Click here for more information.

SMSFs

If your relationship breaks down, you must continue to observe the trust deed of your SMSF.

So if you and your partner are both members of the same SMSF, neither party is allowed to use the fund to inflict ‘punishment’ – such as by excluding the other party from the decision-making process or refusing their request to roll their money into another superannuation fund.

This no-punishment rule applies even if the two parties are involved in legal proceedings.

Click here for more information.

Financial consequences

Superannuation funds often charge a fee for splitting accounts after a relationship breakdown.

Splitting superannuation can also impact the size of your total super balance and how your super is taxed.

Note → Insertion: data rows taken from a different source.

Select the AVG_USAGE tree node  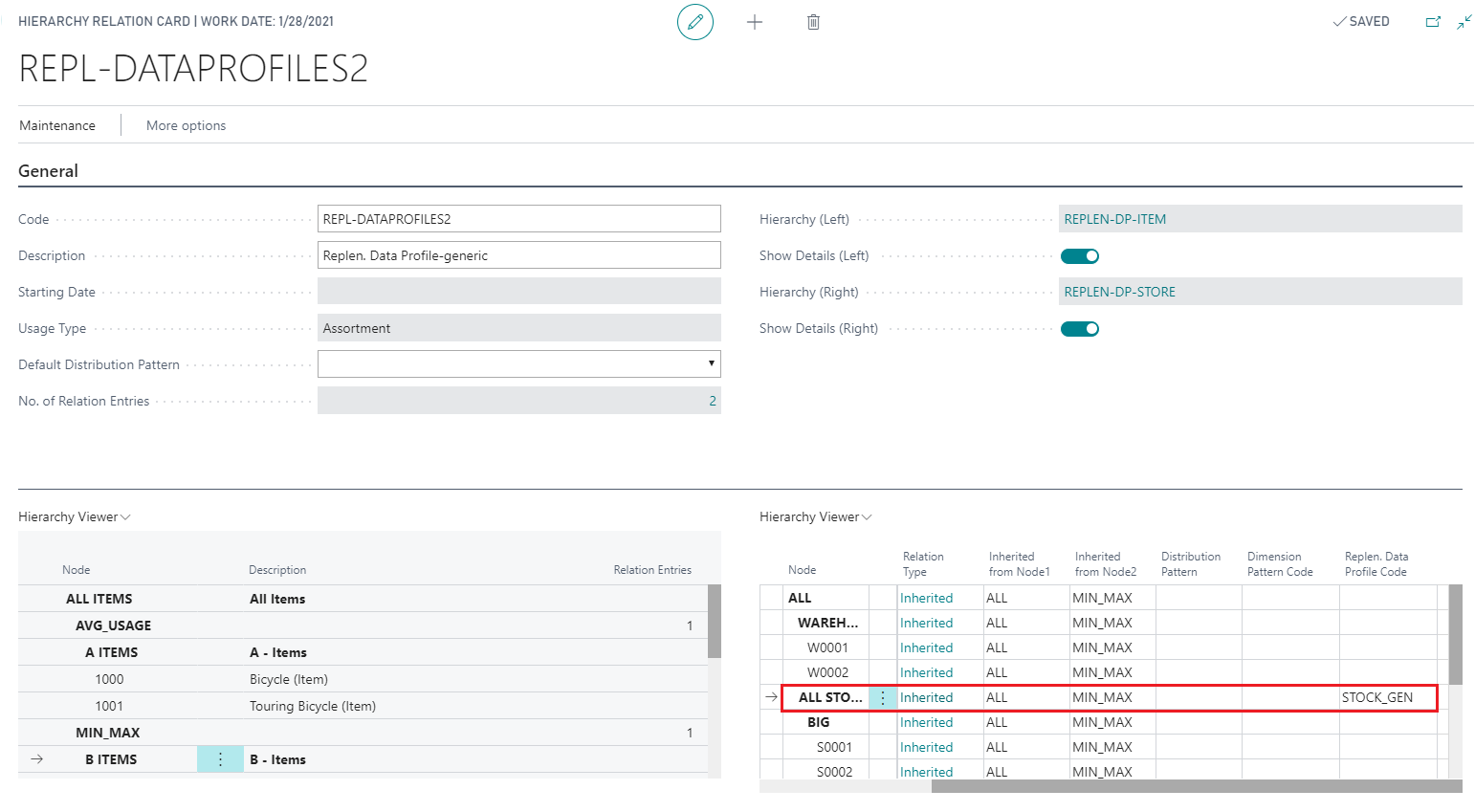113,625
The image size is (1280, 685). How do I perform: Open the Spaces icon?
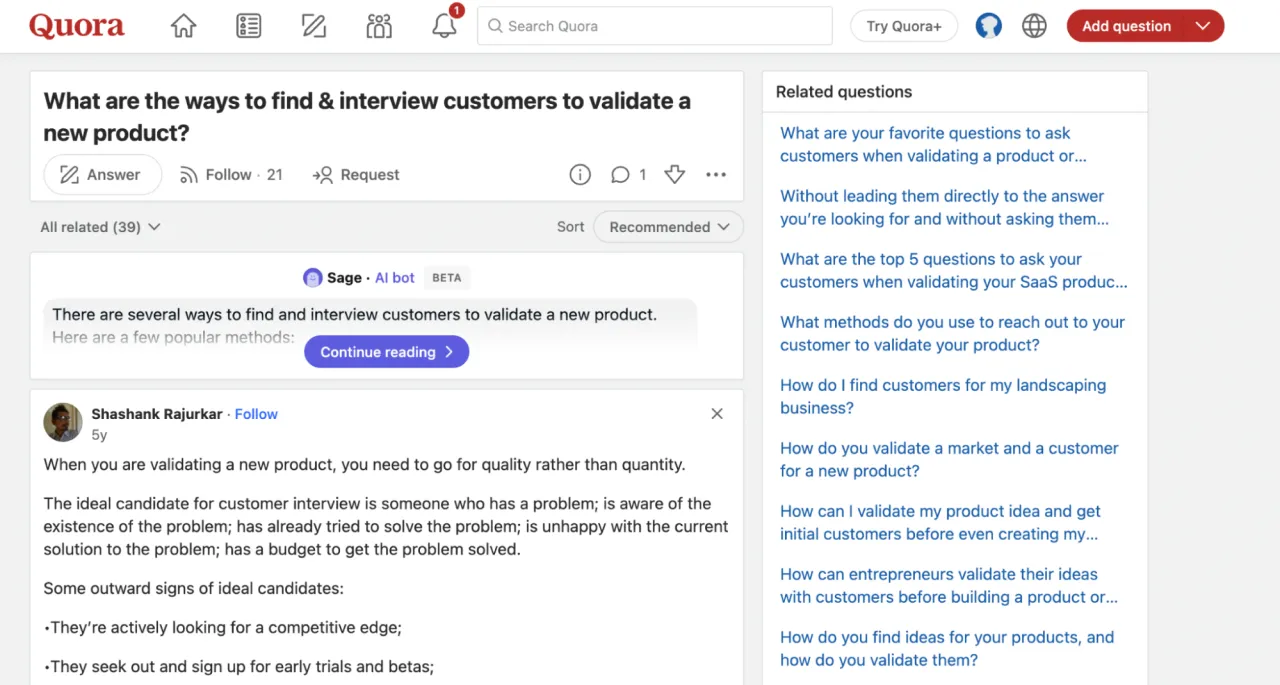(378, 25)
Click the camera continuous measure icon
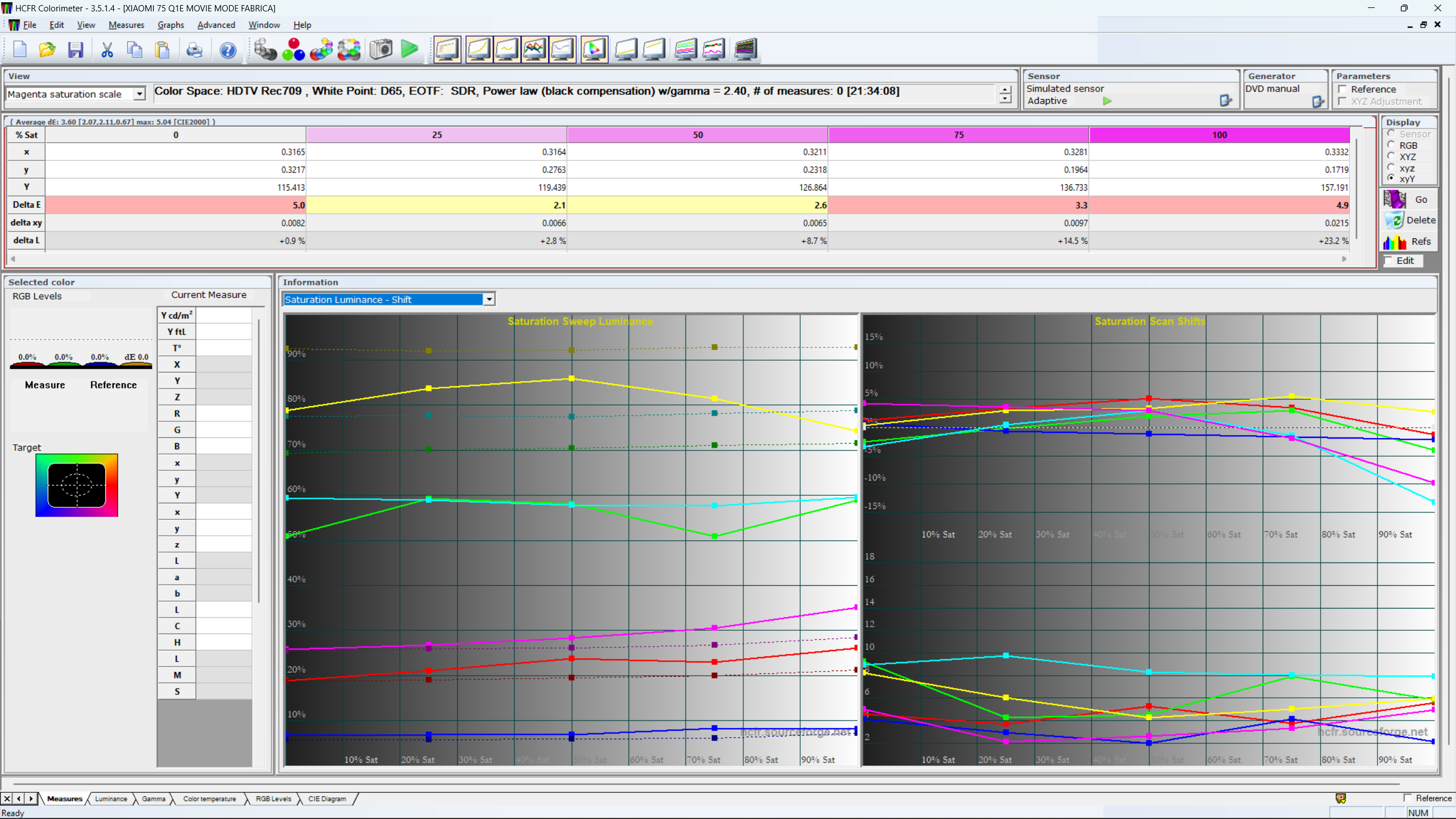Image resolution: width=1456 pixels, height=819 pixels. [x=380, y=49]
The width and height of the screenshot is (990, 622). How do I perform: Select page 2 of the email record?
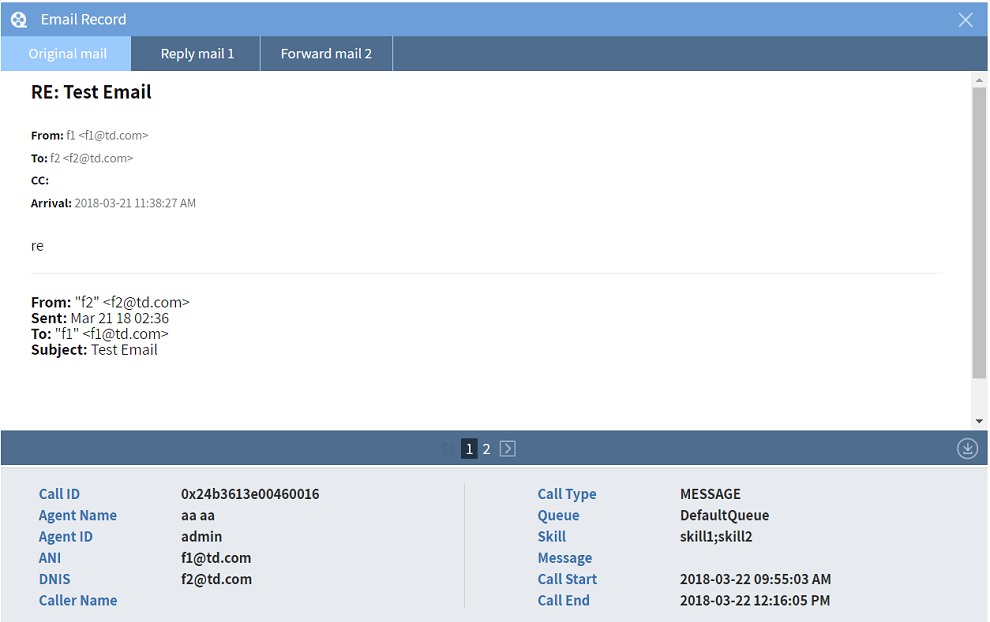(x=486, y=449)
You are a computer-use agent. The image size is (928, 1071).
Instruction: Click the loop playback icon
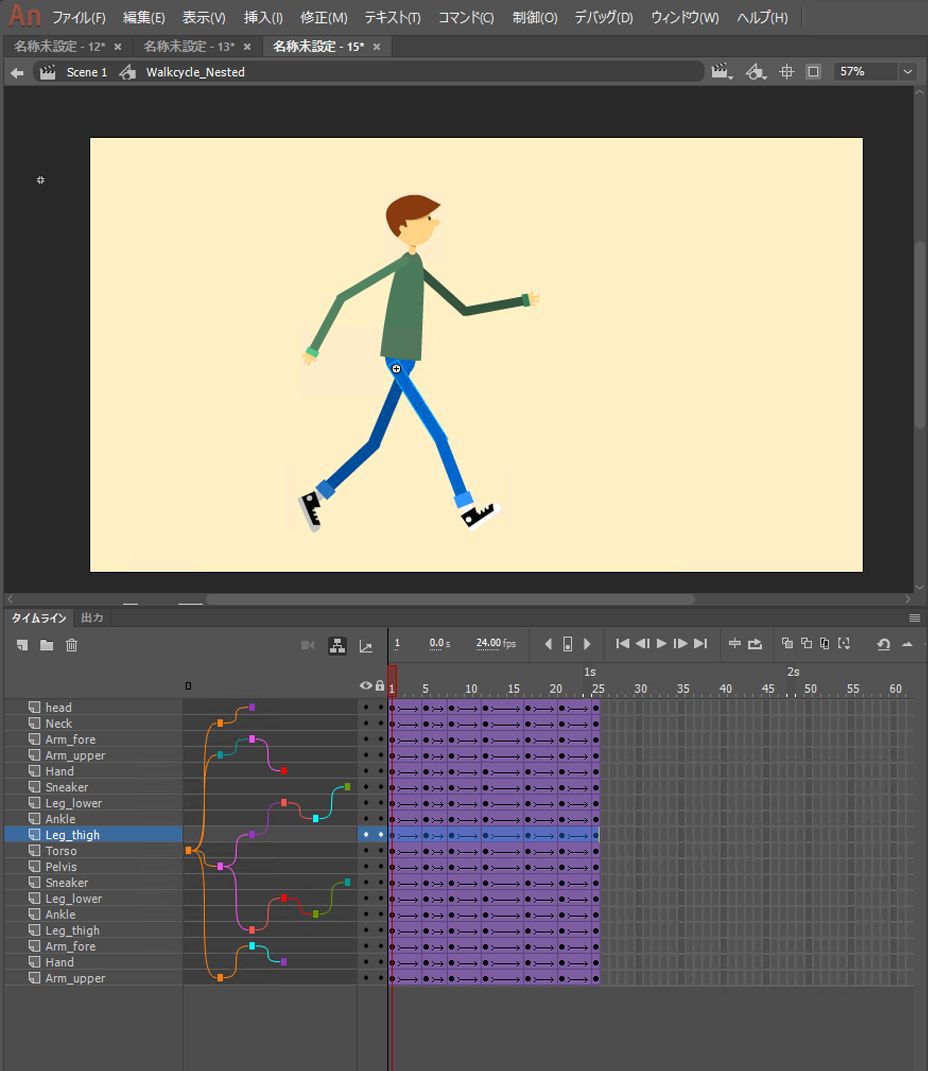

Click here for more information.

What fees do superannuation funds charge?

Superannuation funds can charge a range of fees, including:

  • Activity-based fees – for specific, irregular services, such as splitting an account after a divorce
  • Administration fees – to cover the cost of managing your account
  • Advice fees – for personal investment advice
  • Buy/sell spread fees – when you make contributions, switches and withdrawals
  • Exit fees – when you close your account
  • Investment fees – to cover the cost of managing your investments
  • Switching fees – when you choose a new investment option within the same fund

How do you find superannuation?

Lost superannuation refers to savings in an account that you’ve forgotten about. This can happen if you’ve opened several different accounts over the years while moving from job to job.

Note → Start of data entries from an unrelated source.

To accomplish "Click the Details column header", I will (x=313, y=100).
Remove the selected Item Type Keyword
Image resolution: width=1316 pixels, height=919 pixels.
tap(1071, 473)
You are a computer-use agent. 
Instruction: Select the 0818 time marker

You can use your MyGov account to see details of all your superannuation accounts, including any you might have forgotten. Alternatively, you can fill in a ‘Searching for lost super’ form and send it to the Australian Taxation Office, which will then search on your behalf.

What happens to my insurance cover if I change superannuation funds?

Some superannuation funds will allow you to transfer your insurance cover, without interruption, if you switch. However, others won’t. So it’s important you check before changing funds.

How can I increase my superannuation?

You can increase your superannuation through a ‘salary sacrifice’. This is where your employer takes part of your pre-tax salary and pays it directly into your superannuation account. Like regular superannuation contributions, salary sacrifices are taxed at 15 per cent when they are paid into the fund.

What is the superannuation rate?

The superannuation rate, or guarantee rate, is the percentage of your salary that your employer must pay into your superannuation fund. The superannuation guarantee has been set at 9.5 per cent since the 2014-15 financial year. It is scheduled to rise to 10.0 per cent in 2021-22, 10.5 per cent in 2022-23, 11.0 per cent in 2023-24, 11.5 per cent in 2024-25 and 12.0 per cent in 2025-26.

Is superannuation compulsory?

Superannuation is compulsory. Generally speaking, it can’t be touched until you’re at least 55 years old.

How do I choose the right superannuation fund?

Different superannuation funds charge different fees, offer different insurances, offer different investment options and have different performance histories.

So you need to ask yourself these four questions when comparing superannuation funds:

  • How many fees would I have to pay and what would they cost?
  • What insurances are available and how much would they cost?
  • What investment options does it offer? How would they match my risk profile and financial needs?
  • How have these investment options performed historically?

Can my employer use money from my superannuation account?

No, your employer can’t touch the money that is paid into your superannuation account.

Can I choose a superannuation fund or does my employer choose one for me?

Most people can choose their own superannuation fund. However, you might not have this option if you are a member of certain defined benefit funds or covered by certain industrial agreements. If you don’t choose a superannuation fund, your employer will choose one for you.

How does superannuation affect the age pension?

Most Australians who are of retirement age can qualify for the age pension. However, depending on the size of your assets and post-retirement income, you might be entitled to only a reduced pension. In some instances, you might not be entitled to any pension payments.